— WORK TASK —
Print the line that contains "The height and width of the screenshot is (819, 1456)." and every line after it through the last line of the records below, exactly as written and nothing else.

— PROVIDED RECORDS —
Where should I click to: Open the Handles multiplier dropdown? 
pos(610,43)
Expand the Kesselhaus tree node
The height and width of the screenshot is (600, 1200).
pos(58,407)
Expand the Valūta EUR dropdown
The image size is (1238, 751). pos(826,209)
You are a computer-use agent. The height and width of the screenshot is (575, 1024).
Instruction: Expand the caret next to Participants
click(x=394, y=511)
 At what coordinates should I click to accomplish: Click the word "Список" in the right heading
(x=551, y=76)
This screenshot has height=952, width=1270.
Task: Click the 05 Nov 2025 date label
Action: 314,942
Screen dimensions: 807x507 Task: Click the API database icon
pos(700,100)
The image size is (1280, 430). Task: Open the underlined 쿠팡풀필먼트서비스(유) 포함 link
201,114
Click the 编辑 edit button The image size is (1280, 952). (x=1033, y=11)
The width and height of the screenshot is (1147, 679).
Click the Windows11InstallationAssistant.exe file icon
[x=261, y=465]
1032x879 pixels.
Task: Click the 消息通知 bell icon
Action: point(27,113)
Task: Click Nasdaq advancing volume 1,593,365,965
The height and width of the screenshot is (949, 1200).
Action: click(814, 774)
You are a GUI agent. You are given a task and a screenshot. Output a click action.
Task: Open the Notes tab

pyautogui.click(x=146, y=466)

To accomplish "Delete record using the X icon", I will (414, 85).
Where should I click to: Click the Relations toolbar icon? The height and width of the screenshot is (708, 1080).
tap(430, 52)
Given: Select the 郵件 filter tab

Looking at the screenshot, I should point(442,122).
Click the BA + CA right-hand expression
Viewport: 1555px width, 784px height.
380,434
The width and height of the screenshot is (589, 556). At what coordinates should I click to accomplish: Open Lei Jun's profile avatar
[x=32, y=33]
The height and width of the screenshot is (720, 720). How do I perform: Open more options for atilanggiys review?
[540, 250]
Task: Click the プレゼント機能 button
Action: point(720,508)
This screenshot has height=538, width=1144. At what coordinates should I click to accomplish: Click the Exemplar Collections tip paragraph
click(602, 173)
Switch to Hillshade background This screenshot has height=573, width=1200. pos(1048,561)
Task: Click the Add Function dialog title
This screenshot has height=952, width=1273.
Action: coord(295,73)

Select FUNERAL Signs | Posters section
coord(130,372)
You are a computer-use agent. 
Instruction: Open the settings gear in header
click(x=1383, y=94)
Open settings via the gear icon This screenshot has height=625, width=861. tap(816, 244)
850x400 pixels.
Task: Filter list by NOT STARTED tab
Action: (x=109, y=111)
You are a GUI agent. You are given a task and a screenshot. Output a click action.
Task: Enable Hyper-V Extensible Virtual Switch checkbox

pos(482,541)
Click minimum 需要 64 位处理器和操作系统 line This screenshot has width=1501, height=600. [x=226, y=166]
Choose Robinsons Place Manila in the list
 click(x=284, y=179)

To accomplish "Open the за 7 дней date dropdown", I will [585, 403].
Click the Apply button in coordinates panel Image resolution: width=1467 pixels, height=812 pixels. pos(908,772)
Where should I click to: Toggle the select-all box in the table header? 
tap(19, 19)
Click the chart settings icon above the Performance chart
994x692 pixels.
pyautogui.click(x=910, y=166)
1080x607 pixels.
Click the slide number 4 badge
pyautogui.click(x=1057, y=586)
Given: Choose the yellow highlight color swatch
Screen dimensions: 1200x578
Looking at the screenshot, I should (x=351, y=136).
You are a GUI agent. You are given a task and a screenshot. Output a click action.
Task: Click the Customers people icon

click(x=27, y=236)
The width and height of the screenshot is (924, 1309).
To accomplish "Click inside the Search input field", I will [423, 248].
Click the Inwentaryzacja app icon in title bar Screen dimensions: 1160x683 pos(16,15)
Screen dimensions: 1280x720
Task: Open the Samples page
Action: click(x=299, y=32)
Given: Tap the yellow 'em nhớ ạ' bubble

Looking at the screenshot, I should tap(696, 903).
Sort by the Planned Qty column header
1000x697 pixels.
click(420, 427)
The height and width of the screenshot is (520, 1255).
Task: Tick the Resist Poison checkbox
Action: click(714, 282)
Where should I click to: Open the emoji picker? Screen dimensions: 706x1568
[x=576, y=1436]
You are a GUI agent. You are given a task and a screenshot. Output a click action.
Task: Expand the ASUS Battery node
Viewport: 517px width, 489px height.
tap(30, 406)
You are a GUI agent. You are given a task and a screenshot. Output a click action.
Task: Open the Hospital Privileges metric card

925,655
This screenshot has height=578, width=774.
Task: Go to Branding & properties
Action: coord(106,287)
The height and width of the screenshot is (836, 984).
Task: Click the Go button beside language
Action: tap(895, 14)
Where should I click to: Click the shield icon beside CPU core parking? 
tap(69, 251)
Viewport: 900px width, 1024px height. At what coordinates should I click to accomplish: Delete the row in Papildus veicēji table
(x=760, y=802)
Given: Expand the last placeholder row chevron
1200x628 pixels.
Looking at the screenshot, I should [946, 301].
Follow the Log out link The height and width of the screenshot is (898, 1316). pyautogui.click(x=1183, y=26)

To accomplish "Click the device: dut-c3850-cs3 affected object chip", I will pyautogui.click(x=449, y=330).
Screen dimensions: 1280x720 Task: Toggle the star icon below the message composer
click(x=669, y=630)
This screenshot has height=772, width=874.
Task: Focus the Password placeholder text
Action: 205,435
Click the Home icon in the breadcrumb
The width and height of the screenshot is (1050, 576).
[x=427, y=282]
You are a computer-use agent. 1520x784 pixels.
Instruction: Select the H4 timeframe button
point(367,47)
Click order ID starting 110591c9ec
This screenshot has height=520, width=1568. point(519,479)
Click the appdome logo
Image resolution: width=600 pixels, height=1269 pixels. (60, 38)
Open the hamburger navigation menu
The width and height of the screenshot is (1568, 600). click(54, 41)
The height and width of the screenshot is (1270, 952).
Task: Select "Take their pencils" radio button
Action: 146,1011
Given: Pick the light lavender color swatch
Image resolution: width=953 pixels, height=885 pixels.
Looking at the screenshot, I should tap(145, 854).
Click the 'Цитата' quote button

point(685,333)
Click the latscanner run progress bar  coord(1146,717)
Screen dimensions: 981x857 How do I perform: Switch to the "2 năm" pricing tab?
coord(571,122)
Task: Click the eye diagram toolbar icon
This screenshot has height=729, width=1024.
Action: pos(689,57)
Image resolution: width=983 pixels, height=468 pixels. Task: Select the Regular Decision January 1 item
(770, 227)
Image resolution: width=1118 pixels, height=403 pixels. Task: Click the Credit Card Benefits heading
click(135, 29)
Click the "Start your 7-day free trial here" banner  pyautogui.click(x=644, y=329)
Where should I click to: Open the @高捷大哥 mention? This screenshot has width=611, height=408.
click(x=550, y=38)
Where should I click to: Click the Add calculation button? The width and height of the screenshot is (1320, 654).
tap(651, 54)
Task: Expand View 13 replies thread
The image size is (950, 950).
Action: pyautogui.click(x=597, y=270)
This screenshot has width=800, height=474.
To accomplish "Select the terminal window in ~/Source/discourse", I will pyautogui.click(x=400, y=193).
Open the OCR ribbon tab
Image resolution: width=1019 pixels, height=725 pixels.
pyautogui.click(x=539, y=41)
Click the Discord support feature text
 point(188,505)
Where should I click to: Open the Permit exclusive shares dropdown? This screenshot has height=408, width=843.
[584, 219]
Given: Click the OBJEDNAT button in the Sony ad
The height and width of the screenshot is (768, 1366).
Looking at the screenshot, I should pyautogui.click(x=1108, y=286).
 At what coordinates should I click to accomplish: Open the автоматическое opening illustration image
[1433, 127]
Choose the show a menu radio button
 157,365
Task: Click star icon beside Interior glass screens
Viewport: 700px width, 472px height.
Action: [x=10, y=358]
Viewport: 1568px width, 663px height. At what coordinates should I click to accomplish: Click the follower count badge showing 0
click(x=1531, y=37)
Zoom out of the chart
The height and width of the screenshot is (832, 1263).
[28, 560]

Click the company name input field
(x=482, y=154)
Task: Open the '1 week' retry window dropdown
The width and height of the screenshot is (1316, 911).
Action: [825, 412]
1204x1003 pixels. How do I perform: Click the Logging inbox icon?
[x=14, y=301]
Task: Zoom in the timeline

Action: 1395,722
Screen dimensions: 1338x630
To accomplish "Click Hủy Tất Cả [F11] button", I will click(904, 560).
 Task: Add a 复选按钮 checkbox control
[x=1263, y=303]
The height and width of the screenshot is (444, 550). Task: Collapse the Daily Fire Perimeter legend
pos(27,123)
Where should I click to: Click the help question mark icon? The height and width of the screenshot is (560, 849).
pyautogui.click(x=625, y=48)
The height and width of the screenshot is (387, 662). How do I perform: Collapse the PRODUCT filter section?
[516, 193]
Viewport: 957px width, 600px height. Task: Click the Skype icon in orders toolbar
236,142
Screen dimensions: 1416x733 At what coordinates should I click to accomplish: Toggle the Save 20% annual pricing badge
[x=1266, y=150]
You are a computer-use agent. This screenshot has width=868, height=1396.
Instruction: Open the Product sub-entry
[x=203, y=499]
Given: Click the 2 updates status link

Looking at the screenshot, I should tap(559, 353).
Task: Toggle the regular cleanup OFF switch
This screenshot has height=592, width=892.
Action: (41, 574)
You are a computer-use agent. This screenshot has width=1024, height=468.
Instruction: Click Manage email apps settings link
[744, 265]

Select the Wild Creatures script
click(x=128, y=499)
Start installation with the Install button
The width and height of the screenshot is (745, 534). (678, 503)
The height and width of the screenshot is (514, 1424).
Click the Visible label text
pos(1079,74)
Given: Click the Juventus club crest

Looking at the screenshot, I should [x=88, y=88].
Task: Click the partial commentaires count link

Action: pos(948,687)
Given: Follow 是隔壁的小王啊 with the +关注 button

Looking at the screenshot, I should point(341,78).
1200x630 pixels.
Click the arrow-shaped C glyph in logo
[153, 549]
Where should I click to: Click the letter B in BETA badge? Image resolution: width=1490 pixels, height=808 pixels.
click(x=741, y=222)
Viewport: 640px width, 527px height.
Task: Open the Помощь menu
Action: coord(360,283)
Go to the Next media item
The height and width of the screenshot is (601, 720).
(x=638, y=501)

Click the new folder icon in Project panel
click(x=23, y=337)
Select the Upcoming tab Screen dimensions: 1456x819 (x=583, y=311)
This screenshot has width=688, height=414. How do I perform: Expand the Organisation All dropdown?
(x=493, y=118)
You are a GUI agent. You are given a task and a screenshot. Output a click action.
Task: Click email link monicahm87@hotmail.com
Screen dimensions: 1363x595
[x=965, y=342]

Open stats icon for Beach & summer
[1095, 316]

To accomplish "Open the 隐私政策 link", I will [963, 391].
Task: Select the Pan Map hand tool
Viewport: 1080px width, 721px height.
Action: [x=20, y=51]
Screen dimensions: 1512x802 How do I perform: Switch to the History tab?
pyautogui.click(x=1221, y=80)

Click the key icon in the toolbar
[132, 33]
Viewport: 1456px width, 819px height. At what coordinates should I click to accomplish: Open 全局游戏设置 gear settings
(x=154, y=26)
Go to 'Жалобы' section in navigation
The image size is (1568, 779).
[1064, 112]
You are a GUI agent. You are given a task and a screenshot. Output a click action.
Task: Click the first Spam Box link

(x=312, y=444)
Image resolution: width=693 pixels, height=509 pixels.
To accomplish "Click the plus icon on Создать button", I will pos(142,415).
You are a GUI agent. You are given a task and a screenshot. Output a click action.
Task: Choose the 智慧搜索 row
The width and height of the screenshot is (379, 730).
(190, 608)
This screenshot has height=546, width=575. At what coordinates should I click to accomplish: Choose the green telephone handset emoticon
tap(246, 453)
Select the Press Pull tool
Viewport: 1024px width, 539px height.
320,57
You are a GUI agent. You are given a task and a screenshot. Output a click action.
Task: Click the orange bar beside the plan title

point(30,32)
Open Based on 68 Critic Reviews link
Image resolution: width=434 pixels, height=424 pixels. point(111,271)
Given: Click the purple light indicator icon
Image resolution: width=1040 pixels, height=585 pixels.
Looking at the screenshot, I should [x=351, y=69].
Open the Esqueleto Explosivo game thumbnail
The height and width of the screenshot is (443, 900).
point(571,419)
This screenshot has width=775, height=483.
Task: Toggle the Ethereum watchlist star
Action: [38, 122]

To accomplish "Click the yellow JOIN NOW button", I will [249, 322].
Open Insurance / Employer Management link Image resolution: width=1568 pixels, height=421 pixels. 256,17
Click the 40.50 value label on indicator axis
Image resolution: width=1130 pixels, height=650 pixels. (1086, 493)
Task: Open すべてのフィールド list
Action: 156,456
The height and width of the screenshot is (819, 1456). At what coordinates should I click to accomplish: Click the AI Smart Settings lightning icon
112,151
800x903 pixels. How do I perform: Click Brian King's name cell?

— TASK ANSWER —
The height and width of the screenshot is (819, 1456). At what coordinates should I click to accomplish: Click the AI Smart Settings lightning icon
112,151
800x903 pixels. How do I perform: Click Brian King's name cell?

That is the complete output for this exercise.